Verified why

Diabetic life is 24/7 infrastructure.

The case for OpenDiabetic is not abstract. Diabetes creates medical risk, daily cognitive load, family coordination work, paperwork, supply pressure, and real cost. The response should be organized, local-first, privacy-preserving, and human.

40.1M

people in the United States estimated to have diagnosed or undiagnosed diabetes in 2023.

CDC

115.2M

U.S. adults estimated to have prediabetes.

CDC

$412.9B

estimated annual U.S. cost of diagnosed diabetes in 2022.

ADA

2-3x

higher likelihood of depression among people with diabetes than people without diabetes.

CDC

The danger

Diabetes can damage the systems people depend on to live independently.

CDC describes diabetes as a chronic condition where blood sugar can remain too high over time, creating serious health risks. CDC lists heart disease, vision loss, and kidney disease as examples of serious health problems, and reports that diabetes is the No. 1 cause of kidney failure, lower-limb amputations, and adult blindness in the United States.

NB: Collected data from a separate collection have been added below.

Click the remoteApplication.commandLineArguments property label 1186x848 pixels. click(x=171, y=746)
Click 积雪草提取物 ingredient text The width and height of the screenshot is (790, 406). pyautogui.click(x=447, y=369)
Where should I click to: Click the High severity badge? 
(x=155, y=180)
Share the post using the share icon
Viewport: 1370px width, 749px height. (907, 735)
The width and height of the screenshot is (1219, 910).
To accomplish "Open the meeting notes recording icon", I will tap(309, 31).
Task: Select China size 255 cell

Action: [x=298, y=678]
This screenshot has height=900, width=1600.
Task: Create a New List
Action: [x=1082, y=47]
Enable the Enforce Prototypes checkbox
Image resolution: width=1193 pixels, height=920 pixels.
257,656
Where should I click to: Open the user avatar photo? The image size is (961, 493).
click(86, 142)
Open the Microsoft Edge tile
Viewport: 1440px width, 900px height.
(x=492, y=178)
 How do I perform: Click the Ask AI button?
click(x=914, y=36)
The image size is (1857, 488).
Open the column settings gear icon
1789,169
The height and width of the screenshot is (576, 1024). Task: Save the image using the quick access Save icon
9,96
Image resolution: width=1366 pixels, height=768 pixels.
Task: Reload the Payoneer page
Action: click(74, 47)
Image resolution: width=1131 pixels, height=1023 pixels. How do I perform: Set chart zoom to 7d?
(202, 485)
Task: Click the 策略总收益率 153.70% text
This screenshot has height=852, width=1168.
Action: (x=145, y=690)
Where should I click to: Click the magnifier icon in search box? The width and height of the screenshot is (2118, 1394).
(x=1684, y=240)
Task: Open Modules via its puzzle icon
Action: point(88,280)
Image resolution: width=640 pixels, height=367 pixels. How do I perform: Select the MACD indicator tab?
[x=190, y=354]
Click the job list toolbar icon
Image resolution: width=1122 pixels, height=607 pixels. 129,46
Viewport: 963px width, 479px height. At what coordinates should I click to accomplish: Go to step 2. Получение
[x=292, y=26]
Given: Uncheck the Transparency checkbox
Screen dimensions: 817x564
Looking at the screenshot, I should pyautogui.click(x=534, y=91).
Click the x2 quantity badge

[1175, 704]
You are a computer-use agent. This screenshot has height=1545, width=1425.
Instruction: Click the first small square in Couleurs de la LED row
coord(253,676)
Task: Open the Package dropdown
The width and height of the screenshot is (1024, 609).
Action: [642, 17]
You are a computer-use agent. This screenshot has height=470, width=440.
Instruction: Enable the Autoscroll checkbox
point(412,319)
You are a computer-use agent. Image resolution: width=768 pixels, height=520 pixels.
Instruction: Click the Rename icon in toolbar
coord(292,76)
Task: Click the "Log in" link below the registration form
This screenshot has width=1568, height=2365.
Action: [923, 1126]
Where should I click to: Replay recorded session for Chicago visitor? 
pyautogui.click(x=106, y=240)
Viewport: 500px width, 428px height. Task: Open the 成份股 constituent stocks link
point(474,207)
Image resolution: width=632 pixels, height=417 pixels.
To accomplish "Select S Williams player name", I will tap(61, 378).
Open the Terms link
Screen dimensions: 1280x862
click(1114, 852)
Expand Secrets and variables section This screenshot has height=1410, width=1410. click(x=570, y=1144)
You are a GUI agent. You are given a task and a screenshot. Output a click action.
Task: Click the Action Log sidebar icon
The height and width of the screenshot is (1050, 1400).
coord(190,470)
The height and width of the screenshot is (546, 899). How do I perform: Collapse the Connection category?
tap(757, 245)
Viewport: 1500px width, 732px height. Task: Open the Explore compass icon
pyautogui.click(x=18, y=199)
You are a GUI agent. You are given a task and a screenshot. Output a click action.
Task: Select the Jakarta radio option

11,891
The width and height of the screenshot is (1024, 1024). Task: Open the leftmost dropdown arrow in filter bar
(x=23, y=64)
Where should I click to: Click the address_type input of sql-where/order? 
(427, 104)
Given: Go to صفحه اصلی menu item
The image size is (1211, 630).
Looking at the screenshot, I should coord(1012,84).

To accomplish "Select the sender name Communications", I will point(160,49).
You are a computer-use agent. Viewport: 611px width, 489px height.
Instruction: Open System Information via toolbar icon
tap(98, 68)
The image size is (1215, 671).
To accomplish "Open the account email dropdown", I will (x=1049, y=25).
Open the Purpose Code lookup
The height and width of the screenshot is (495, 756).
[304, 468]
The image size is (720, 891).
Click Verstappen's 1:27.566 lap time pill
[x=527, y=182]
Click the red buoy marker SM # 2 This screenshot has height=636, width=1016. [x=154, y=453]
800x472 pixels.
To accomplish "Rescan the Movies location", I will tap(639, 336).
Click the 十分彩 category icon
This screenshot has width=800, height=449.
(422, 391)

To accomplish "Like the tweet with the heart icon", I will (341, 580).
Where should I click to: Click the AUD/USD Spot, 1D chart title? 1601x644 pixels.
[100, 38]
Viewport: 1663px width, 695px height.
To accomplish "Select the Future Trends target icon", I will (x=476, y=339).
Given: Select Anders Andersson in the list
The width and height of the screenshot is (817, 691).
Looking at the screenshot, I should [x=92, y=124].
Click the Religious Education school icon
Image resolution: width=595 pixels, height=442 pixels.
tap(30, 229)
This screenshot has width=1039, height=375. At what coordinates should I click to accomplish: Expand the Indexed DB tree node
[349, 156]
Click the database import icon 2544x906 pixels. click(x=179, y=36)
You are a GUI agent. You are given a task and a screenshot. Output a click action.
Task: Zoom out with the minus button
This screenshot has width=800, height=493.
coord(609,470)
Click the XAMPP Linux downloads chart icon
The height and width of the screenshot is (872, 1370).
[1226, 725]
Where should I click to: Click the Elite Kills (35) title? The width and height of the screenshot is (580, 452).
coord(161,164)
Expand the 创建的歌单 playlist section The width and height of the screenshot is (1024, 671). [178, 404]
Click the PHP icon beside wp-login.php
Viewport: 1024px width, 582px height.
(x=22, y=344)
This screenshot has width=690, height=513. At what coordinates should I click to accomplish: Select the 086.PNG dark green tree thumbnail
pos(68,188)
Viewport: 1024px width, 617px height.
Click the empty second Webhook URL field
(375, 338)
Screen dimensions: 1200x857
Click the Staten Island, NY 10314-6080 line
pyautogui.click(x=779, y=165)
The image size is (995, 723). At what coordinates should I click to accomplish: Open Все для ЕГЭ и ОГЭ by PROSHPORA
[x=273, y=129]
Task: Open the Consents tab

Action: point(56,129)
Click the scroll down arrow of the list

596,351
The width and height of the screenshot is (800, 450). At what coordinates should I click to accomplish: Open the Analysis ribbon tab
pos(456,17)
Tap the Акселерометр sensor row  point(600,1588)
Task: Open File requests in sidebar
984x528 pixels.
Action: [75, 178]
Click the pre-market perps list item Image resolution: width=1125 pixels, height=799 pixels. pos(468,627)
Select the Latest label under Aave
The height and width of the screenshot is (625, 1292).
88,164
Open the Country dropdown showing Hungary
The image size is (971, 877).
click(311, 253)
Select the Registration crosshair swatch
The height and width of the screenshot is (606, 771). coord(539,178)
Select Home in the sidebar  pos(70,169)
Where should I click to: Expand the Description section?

This is why OpenDiabetic treats diabetic support as infrastructure: records, routines, care notes, emergency sheets, supply coordination, local support, and family communication all matter.

Verified risk facts

  • Diabetes is a chronic health condition that affects how the body turns food into energy.
  • Over time, too much blood sugar can cause serious health problems.
  • CDC identifies diabetes as the No. 1 cause of kidney failure, lower-limb amputations, and adult blindness.
  • CDC says diabetes was the seventh leading cause of death in the United States.
  • Mental health and diabetes affect each other; untreated mental health issues can make diabetes harder to manage.

The 24/7 workload

The person is not only managing glucose. They are managing life.

Daily routines

Food, movement, sleep, stress, medication routines, device alerts, and care-plan tasks have to fit into normal life.

Records and paperwork

Labs, insurance, prescriptions, hospital papers, portal messages, medical contacts, and care notes are often scattered.

Supplies and cost

People have to track medications, devices, refill timing, coverage rules, delivery, backups, and affordability pressure.

Family and support

Caregivers need updates, emergency context, appointment prep, local help, transportation options, and permission boundaries.

Hard cost facts

ADA reports the total estimated cost of diagnosed diabetes in the United States in 2022 was $412.9 billion: $306.6 billion in direct medical costs and $106.3 billion in indirect costs. ADA also reports average medical expenditures among people with diagnosed diabetes were 2.6 times higher than they would be without diabetes.

The stress

Cost and coordination become part of the condition.

Financial pressure, missed refills, insurance friction, travel to appointments, post-hospital recovery, and family communication can turn diabetes into a constant logistics problem. Digital tools help only if they reduce that burden instead of creating another silo.

OpenDiabetic does not replace medical professionals. It organizes records, reminders, education, local resources, and support workflows so people can show up better prepared and less alone.

The swarm

Good diabetic outcomes take more than one app.

It takes the person, family, clinicians, educators, local vendors, donors, volunteers, researchers, developers, and trusted compute working around the person without taking ownership of their data.

How OpenDiabetic can make a difference

  • Local-first records vaults that keep documents organized under user control.
  • DiabeticOS reminders, checklists, emergency sheets, appointment prep, and supply tracking.
  • DiabeticMOS coordination for support circles, care packs, vendors, and volunteers.
  • Developer datasets, evaluation harnesses, and privacy guardrails for safer tools.
  • Research compute that supports public-good work without harvesting diabetic data.